---- Records for this exercise

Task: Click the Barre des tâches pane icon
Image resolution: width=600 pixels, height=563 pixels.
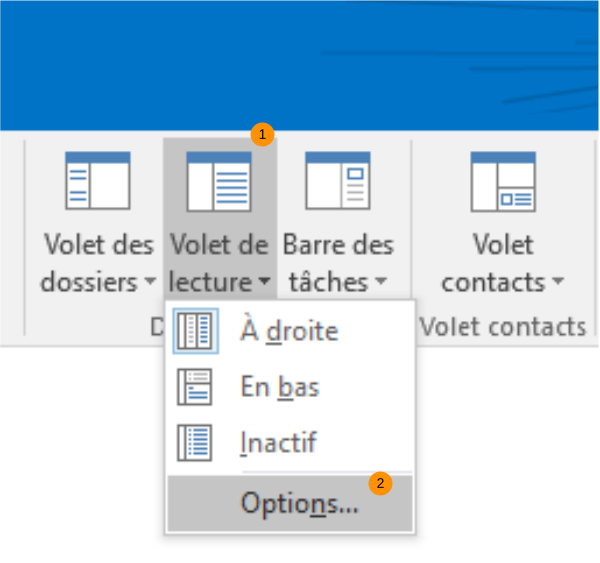Action: pos(338,182)
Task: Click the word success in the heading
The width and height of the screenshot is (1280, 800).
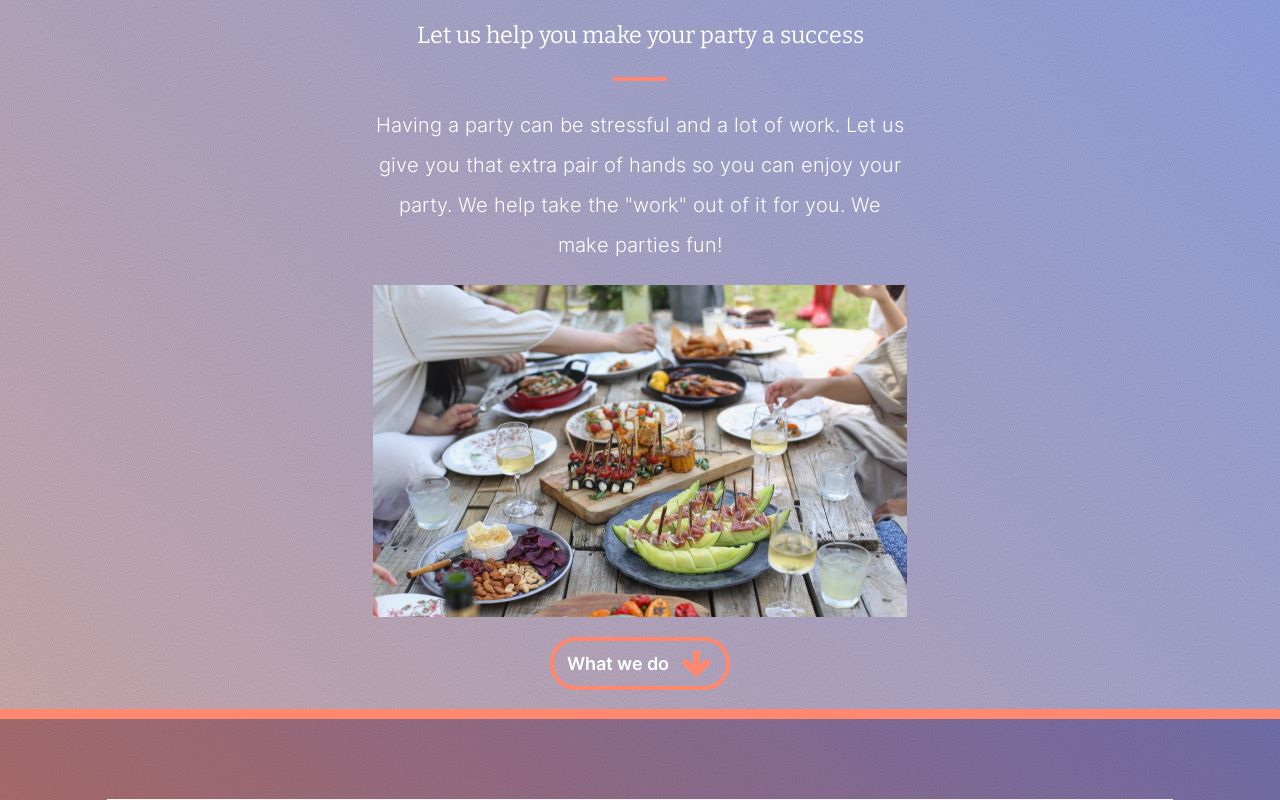Action: (821, 35)
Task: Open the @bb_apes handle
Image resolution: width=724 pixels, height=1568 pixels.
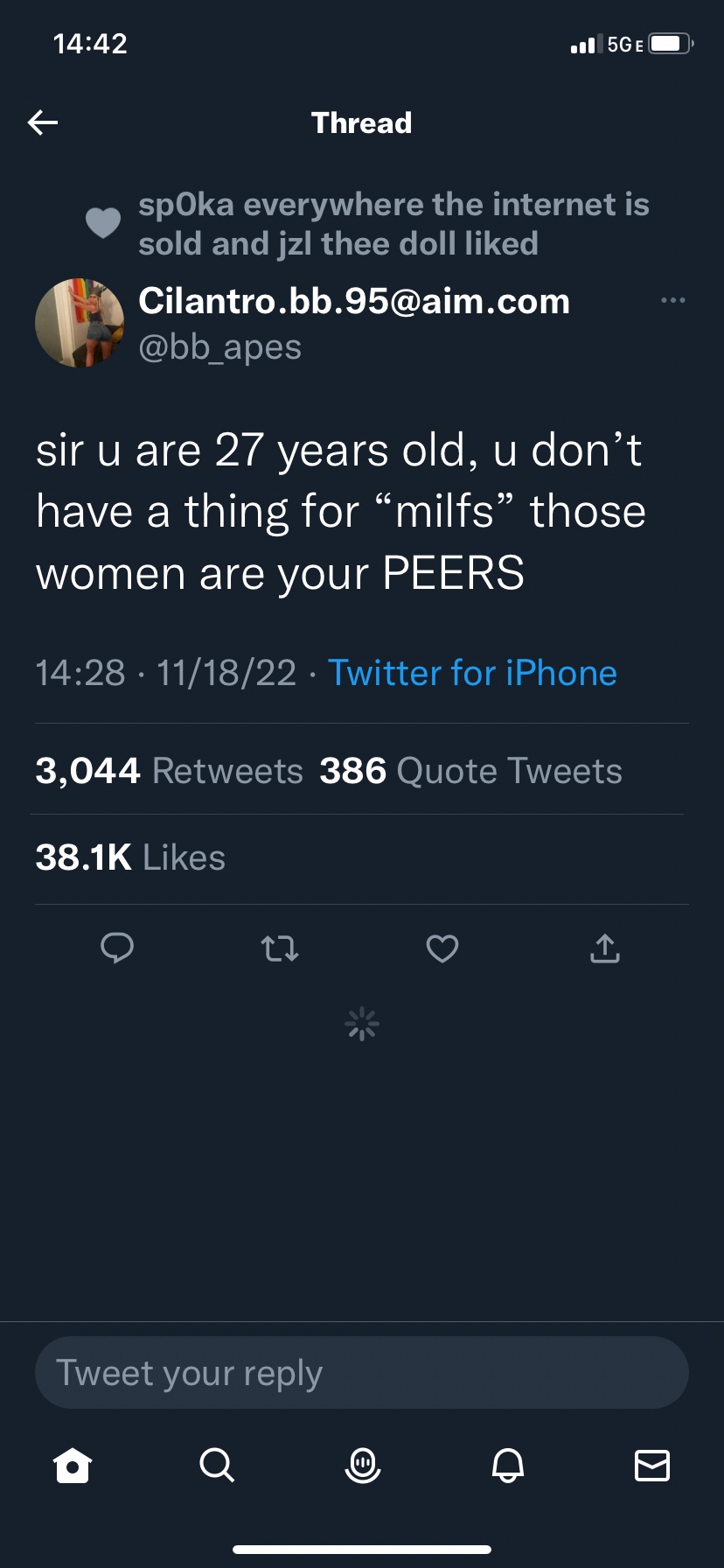Action: pyautogui.click(x=220, y=347)
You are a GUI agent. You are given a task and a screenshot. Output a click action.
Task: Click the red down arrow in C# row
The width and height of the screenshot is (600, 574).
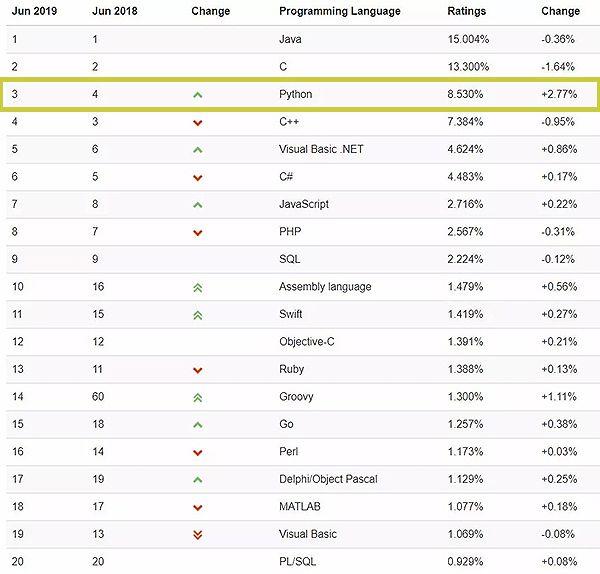coord(197,178)
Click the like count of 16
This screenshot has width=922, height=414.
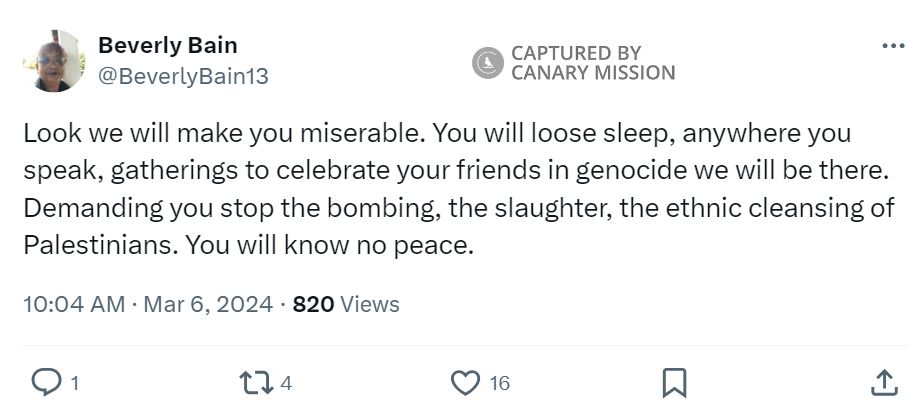[499, 382]
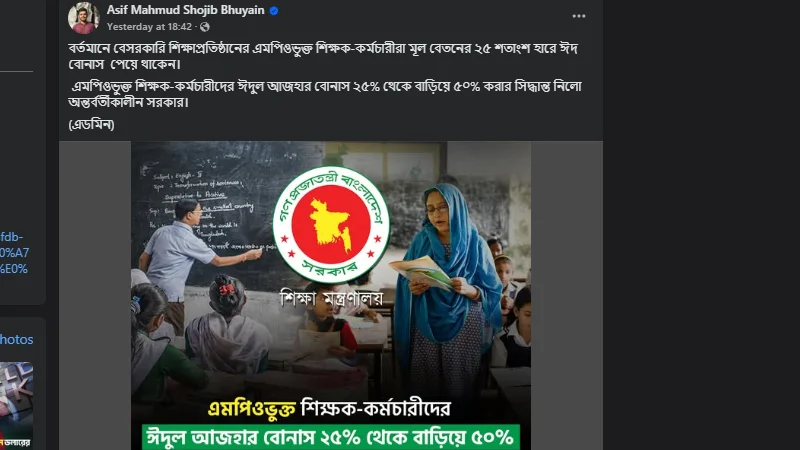
Task: Click the first paragraph of the post text
Action: pos(323,56)
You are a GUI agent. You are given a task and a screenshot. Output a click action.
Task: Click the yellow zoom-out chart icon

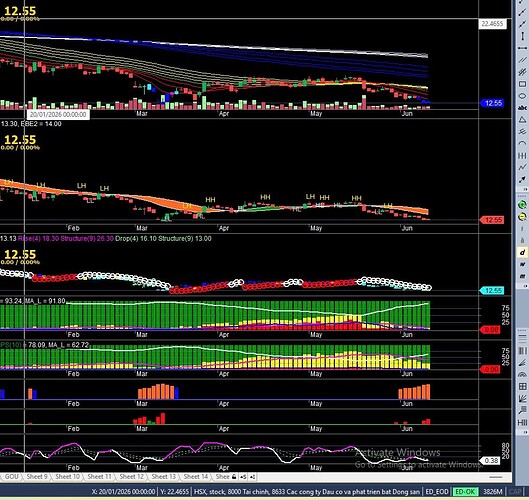(522, 217)
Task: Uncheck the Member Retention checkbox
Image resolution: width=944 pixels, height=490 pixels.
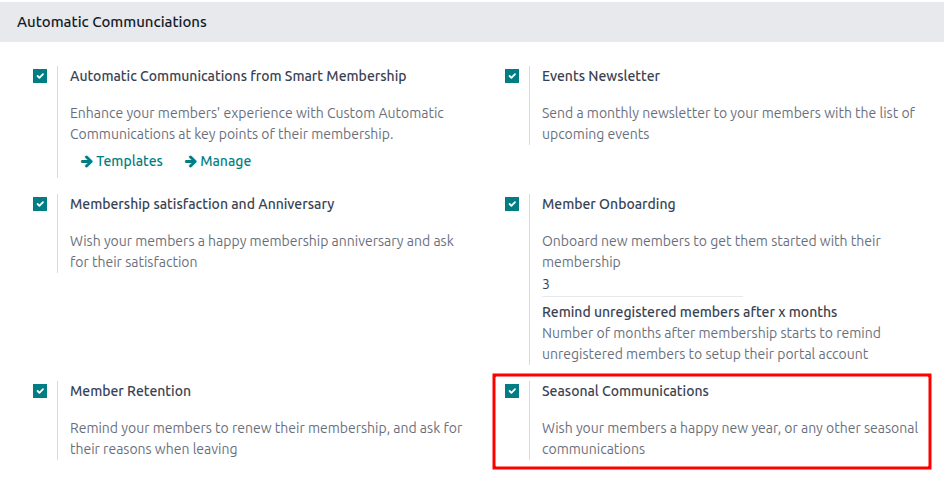Action: [x=40, y=391]
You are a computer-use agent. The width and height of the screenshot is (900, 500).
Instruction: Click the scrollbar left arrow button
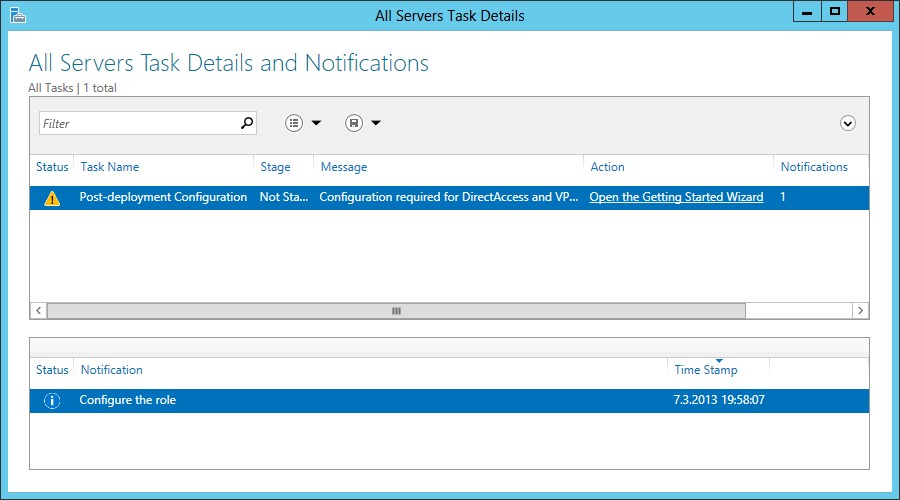click(x=39, y=311)

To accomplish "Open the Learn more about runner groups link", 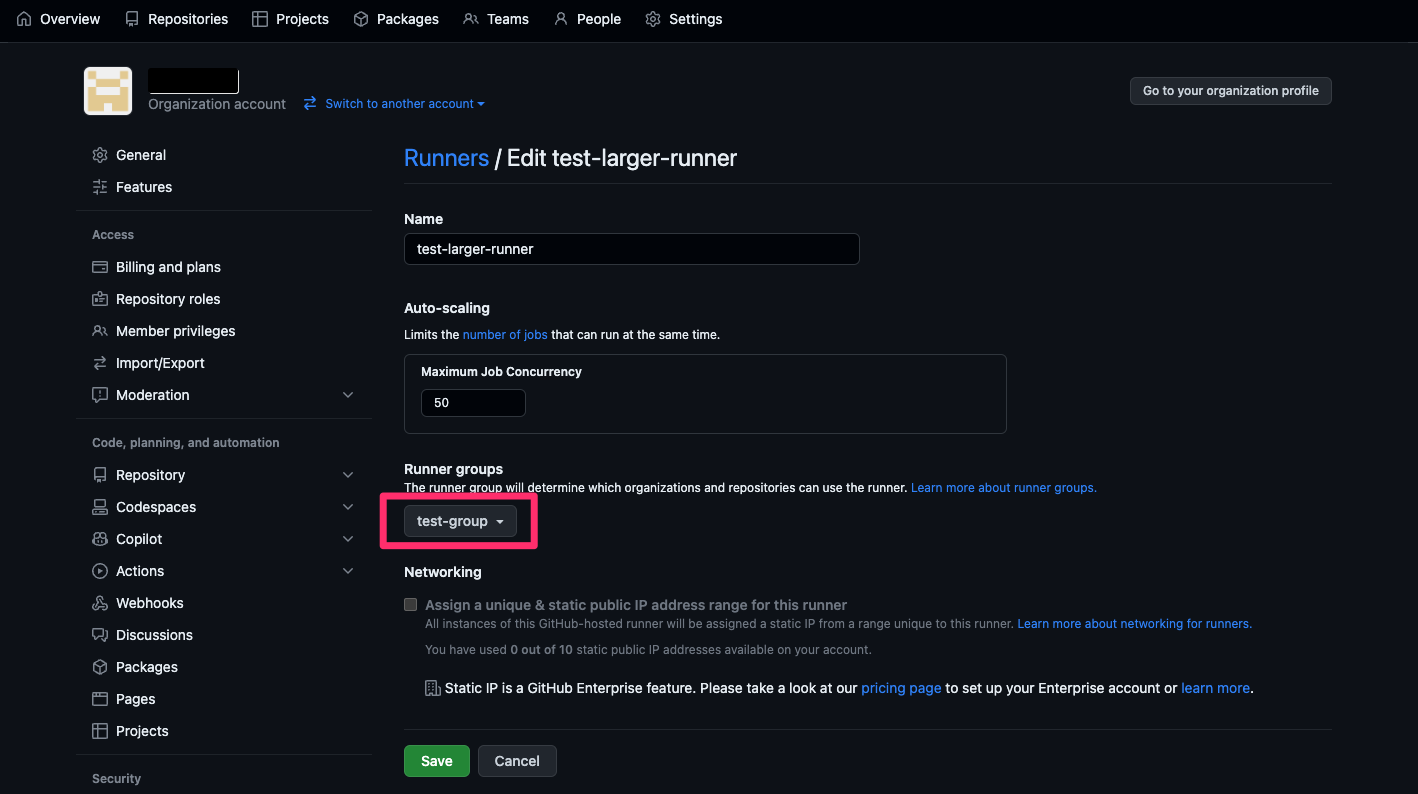I will 1003,487.
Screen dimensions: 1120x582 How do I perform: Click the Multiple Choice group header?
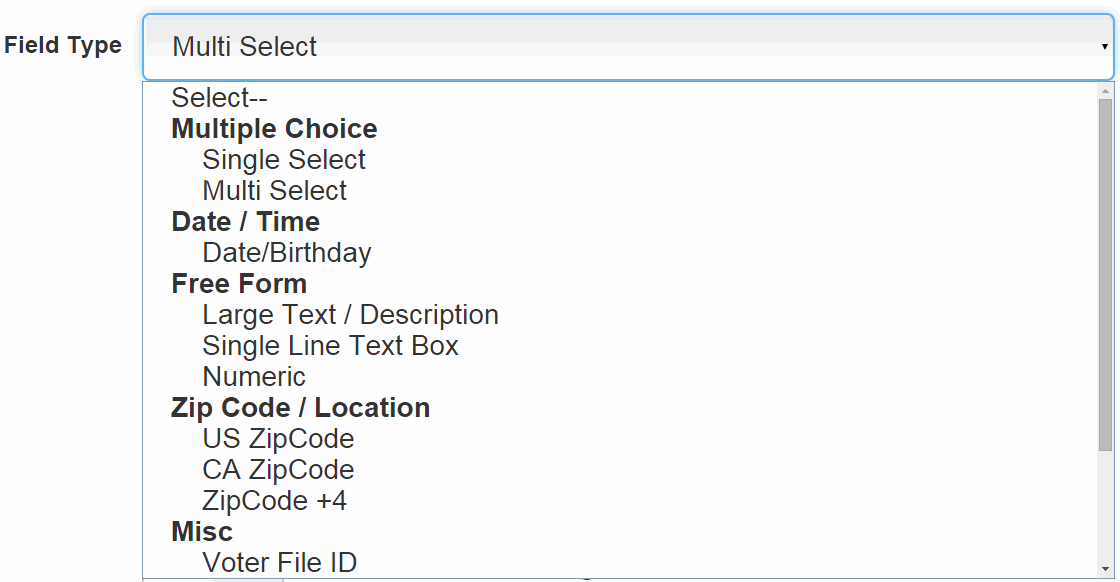pos(274,128)
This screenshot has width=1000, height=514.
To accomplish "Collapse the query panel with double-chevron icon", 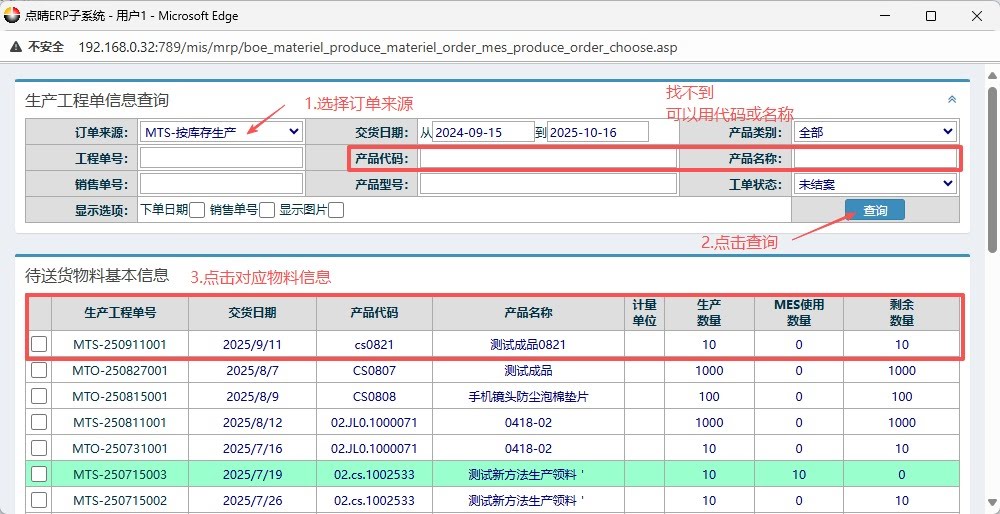I will (951, 100).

--------

Problem to solve:
Word for word and without pictures, please write out only the lines from the start of the entries through the line containing "Task: Click the red down arrow in C# row", both included.

Reply:
Task: Click the Barre des tâches pane icon
Image resolution: width=600 pixels, height=563 pixels.
Action: pos(338,182)
Task: Click the word success in the heading
The width and height of the screenshot is (1280, 800).
Action: (821, 35)
Task: Open the @bb_apes handle
Image resolution: width=724 pixels, height=1568 pixels.
Action: pyautogui.click(x=220, y=347)
You are a GUI agent. You are given a task and a screenshot. Output a click action.
Task: Click the red down arrow in C# row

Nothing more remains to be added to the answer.